━━━ INPUT RECORDS ━━━

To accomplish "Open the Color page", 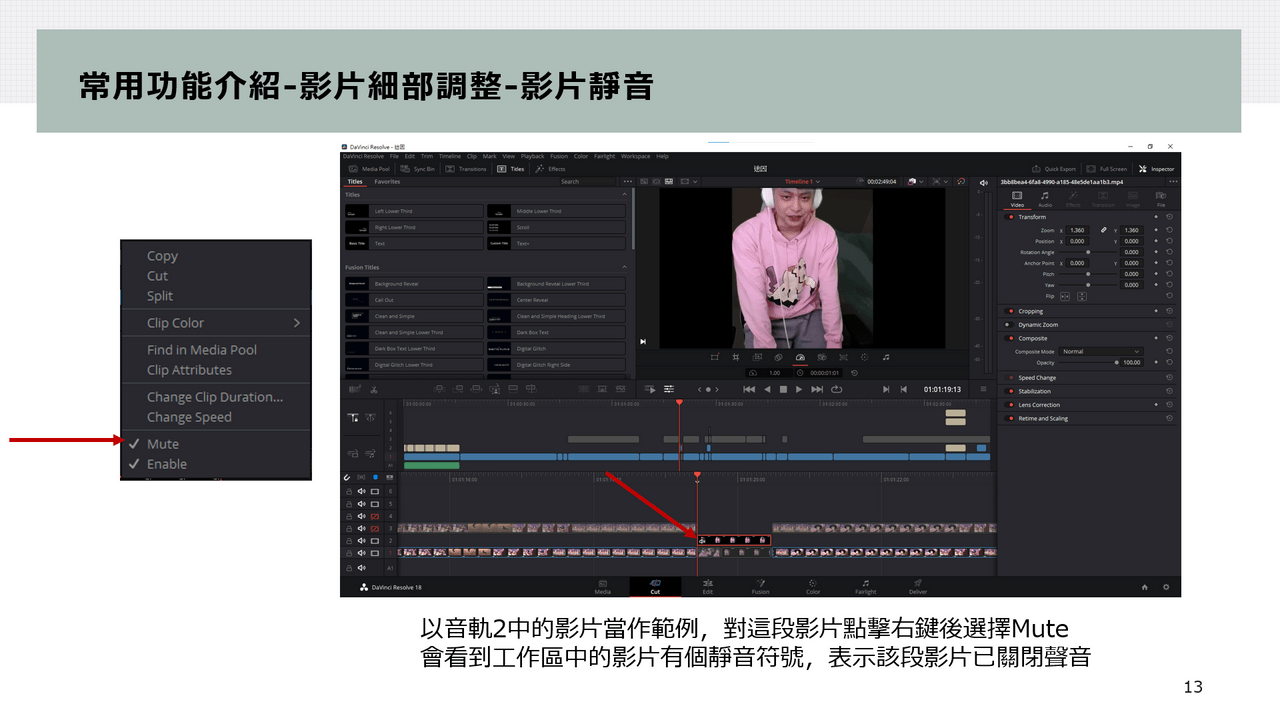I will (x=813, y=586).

━━━
━━━ INPUT RECORDS ━━━

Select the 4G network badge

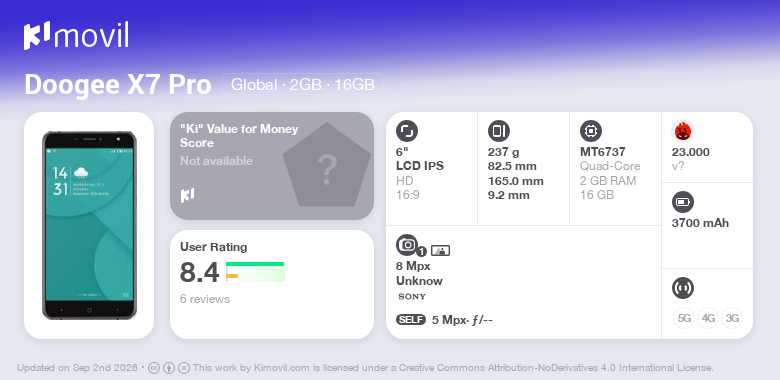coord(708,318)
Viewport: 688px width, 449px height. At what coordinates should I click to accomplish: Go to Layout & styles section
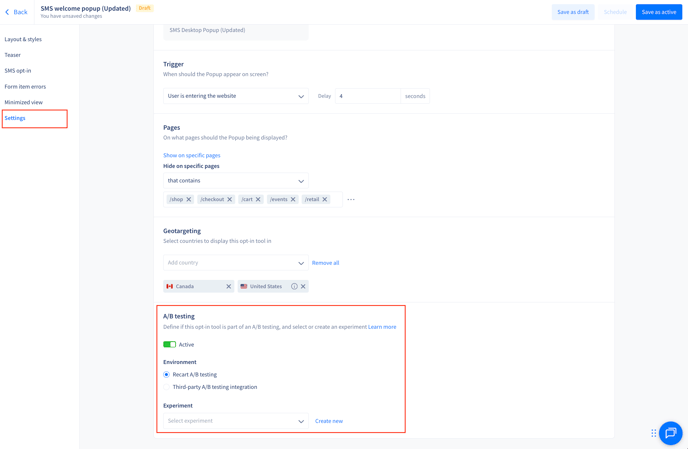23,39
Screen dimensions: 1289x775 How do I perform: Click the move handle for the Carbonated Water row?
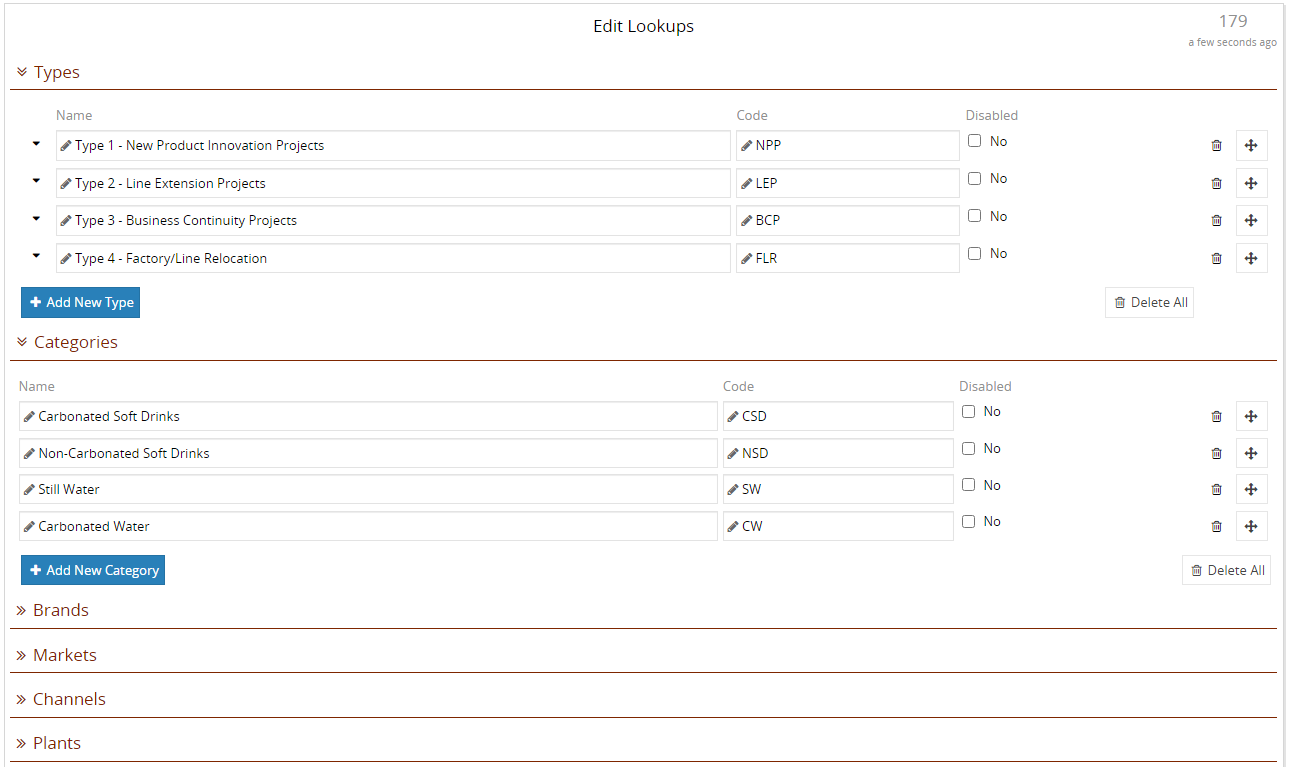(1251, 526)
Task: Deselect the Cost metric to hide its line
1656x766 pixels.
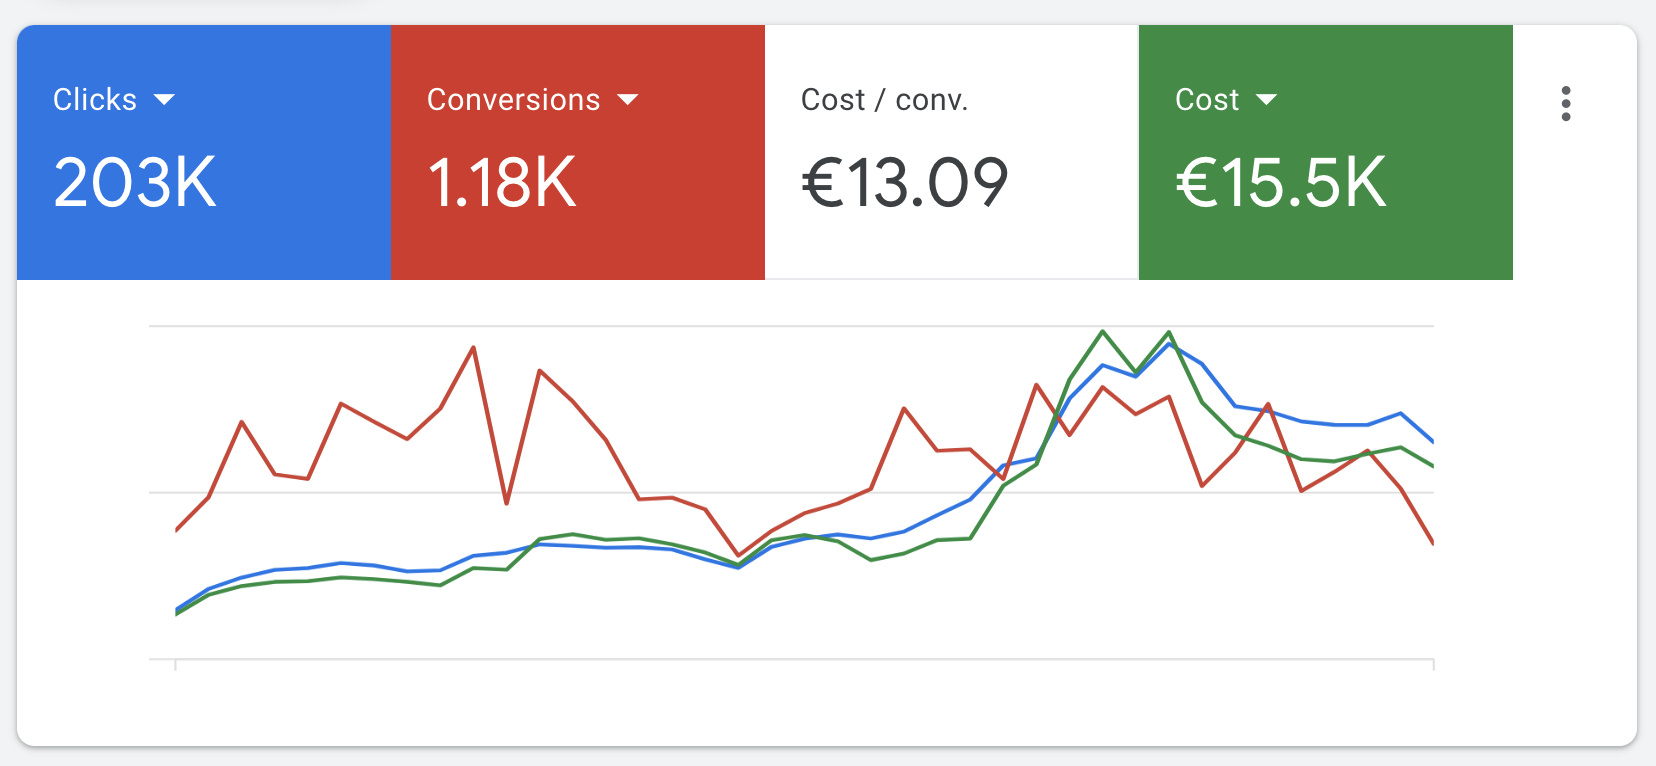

━━━
━━━ INPUT RECORDS ━━━

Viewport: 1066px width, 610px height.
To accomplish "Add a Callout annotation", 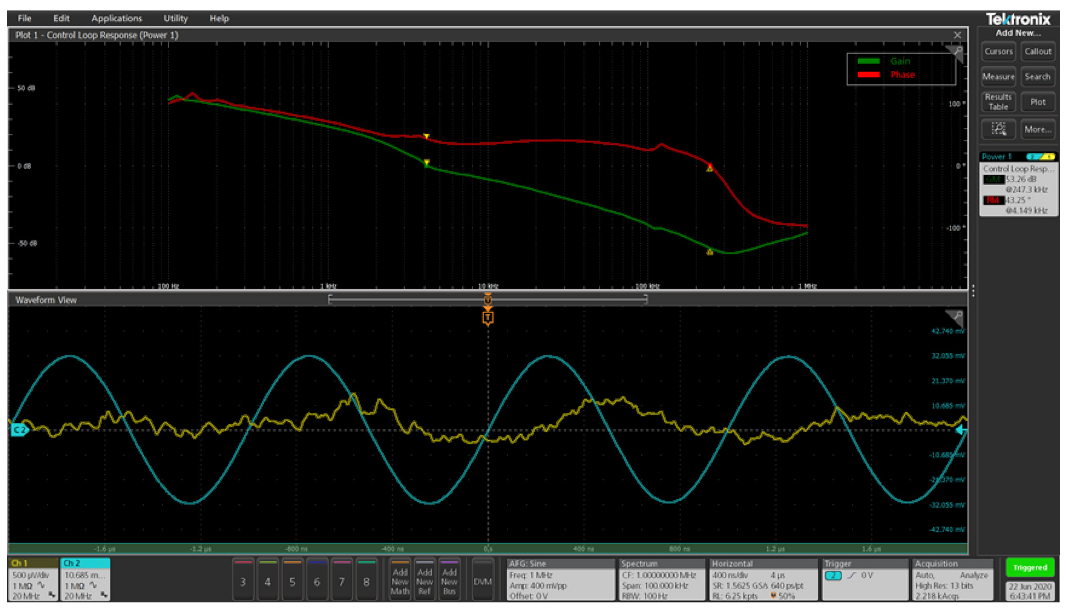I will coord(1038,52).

━━━

Leaving pictures out, output the lines of the data above from the one with "Viewport: 688px width, 449px" through the one with "1656x766 pixels.", word for word.

Viewport: 688px width, 449px height. At what coordinates should I click to accomplish: Go to Layout & styles section
23,39
Screen dimensions: 1289x775 How do I perform: Click the move handle for the Carbonated Water row?
(1251, 526)
Task: Deselect the Cost metric to hide its line
1656x766 pixels.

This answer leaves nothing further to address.